▶ Given passage:
········

# Hurt Pigeon at 1505 Avenue J Brooklyn, New York



## tara m (Sep 16, 2010)

Hello,

I found a hurt pigeon at 1505 Avenue J Brooklyn, New York directly outside the door of the bank. I didn't pick him up or bring him home so I'm not sure if he is still there but I wanted to post here in case anyone lives in the area and can go check and maybe help him. There were kids inside the bank yelling and pointing. I told the banker about him, thinking he could call someone to help, and the banker actually went out and shoved him away from the door with his foot. In front of the kids. I was absolutely horrified.


----------



## Jaye (Mar 13, 2008)

Hello. Well...thank you for your concern. Quite seriously, though...you saw a great example of exactly the way most humans will treat a pigeon in distress.

Please get a box and go back and get it yourself, as soon as you can.

········

▶ Supplied data:
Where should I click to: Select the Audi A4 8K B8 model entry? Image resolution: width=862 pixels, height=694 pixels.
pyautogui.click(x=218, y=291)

········

▶ Set exercise 1:
From the hurt pigeon thread, reproduce word for word everything from "## Jaye (Mar" down to "pigeon in distress.".
▶ Set exercise 2:
Resume the hurt pigeon thread after its last line and continue writing it.

▶ Exercise answer 1:
## Jaye (Mar 13, 2008)

Hello. Well...thank you for your concern. Quite seriously, though...you saw a great example of exactly the way most humans will treat a pigeon in distress.

▶ Exercise answer 2:
You can do a search for NYC pigeon rescue because there are a lotta people there who are concerned about pigeon welfare. There is also a Yahoo group regarding NYC pigeons...

But quite honestly...sometimes when we cross paths with an animal in need, we just have to push through the inconvenience, buck up, and do what we can right there. I know...it's hard, we tend to be indecisive, or we have someplace to go, or perhaps the context of the immediiate situation is uncomfortable... or maybe we just are really confused as to what to do. All we can do is our best...but do try to retrieve him/her.

If you manage to retrieve it, please post back. Again, thank you for caring.


----------



## goga82 (Aug 17, 2009)

Jaye said:


> Hello. Well...thank you for your concern. Quite seriously, though...you saw a great example of exactly the way most humans will treat a pigeon in distress.
> 
> Please get a box and go back and get it yourself, as soon as you can.
> 
> ...



i agree with you jaye..well said


----------



## goga82 (Aug 17, 2009)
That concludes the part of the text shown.